US Secretary of State Rex Tillerson on Wednesday urged Chinese officials to apply greater diplomatic and economic pressure on North Korea to force it to rein in its nuclear weapons program.
Tillerson’s remarks came after he and US Secretary of Defense James Mattis met with the Chinese visitors at the US Department of State, where the former general said he saw scope for a better defense relationship.
The extent to which Beijing can influence Pyongyang is key in trying to defuse the North Korean crisis, and Tillerson’s remarks came the day after US President Donald Trump appeared to suggest Chinese President Xi Jinping (習近平) had come up short in efforts to lean on North Korean leder Kim Jong-un’s regime.
Calling North Korea the “top security threat” to the US, Tillerson said China has a “diplomatic responsibility to exert much greater economic and diplomatic pressure on the regime if they want to prevent further escalation.”
For their part, the Chinese envoys voiced their opposition to Washington’s deployment of the Terminal High Altitude Area Defense anti-missile defense system in South Korea and demanded its withdrawal, the Chinese Ministry of Foreign Affairs said in a statement.
Trump, who frequently denounced China on the campaign trail, has turned to Beijing to help pressure its ally North Korea, prompting concern among Asian partners that the US might go easy on disputes in the South China Sea, where Taiwan also has claims.
However, on Tuesday, Trump sent a tweet suggesting Xi’s efforts had not borne fruit — a message he reiterated before supporters in Iowa.
“I do like President Xi,” he told the crowd on Wednesday evening. “I wish we would have a little more help with respect to North Korea, from China.
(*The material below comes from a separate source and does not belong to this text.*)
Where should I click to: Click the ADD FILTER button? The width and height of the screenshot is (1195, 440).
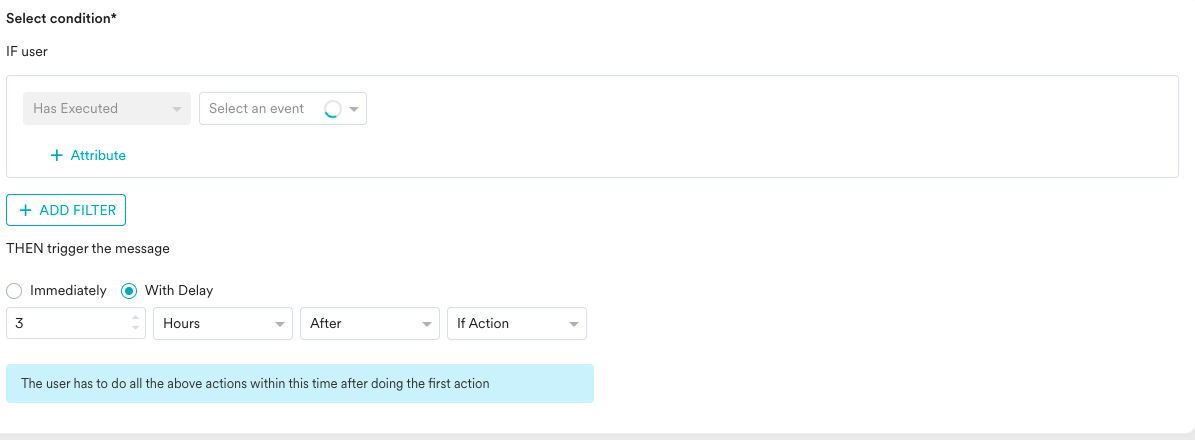[66, 210]
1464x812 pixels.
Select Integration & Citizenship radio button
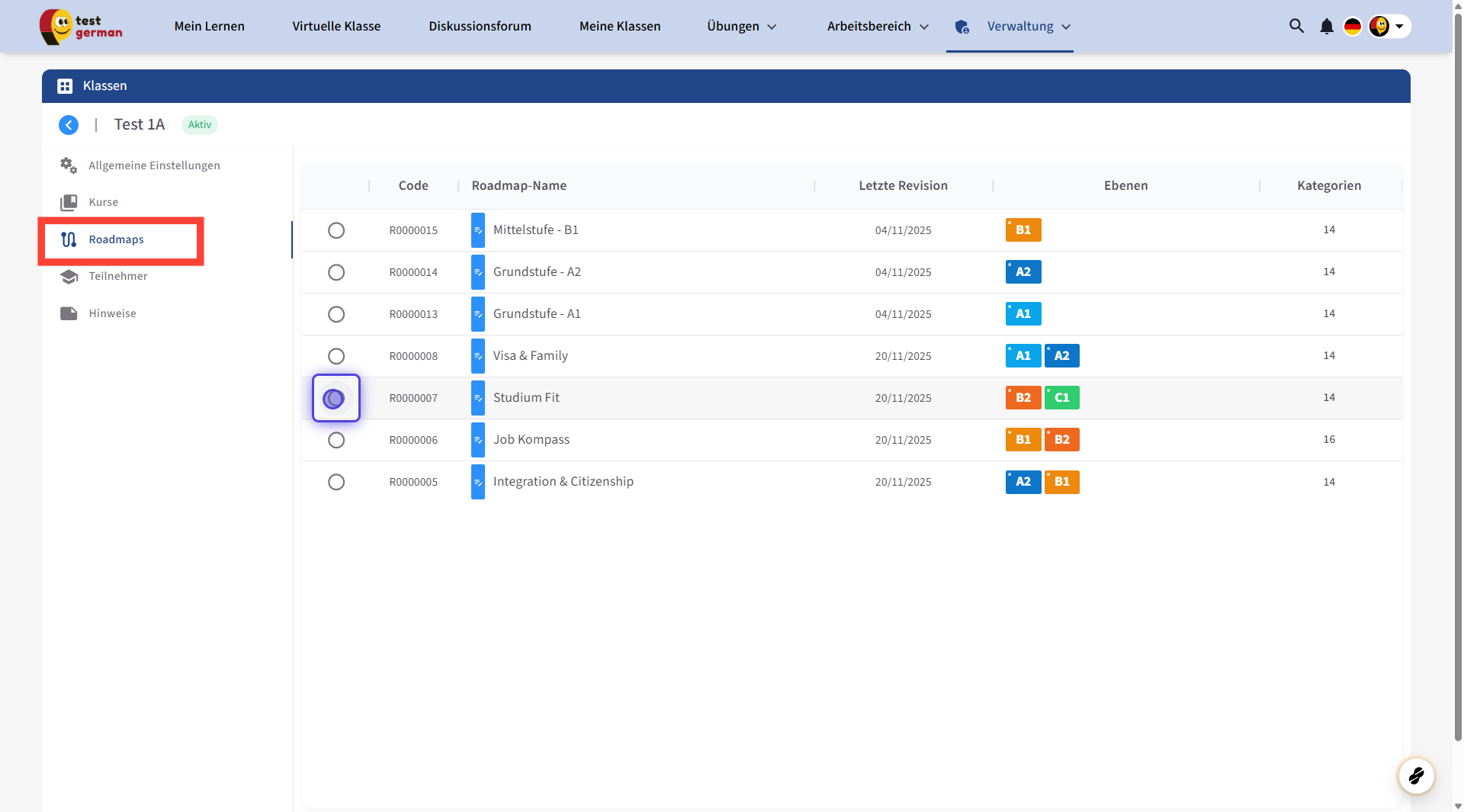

That doesn’t seem to be working.”
Tillerson said the US and Chinese officials had agreed that companies from both nations should not do business with any UN-designated North Korean entities.
Trump has made halting the North Korean nuclear threat his No. 1 foreign policy priority.
On Wednesday, the US president took the formal step of extending for another year a national emergency with respect to North Korea that was first decreed in 2008 under then-US president George W. Bush.
In a letter notifying the US Congress of the move, Trump wrote that the “existence and risk of proliferation of weapons-usable fissile material on the Korean Peninsula” together with the “provocative, destabilizing, and repressive actions” of the Pyongyang regime “continue to constitute an unusual and extraordinary threat to the national security, foreign policy, and economy of the United States.”
Last month, Beijing and Washington signed a limited deal to open new markets for each other’s exports, and a long-standing friend of the Chinese leadership, Iowa Governor Terry Branstad, was confirmed as US ambassador.
However, tensions remain — particularly over China’s building of artificial islands in the South China Sea.
“Secretary Mattis and I were clear that the US position remains unchanged,” Tillerson said.
The Chinese side defended Beijing’s “right to take measures to safeguard its territorial sovereignty” and said Washington should respect its security interests.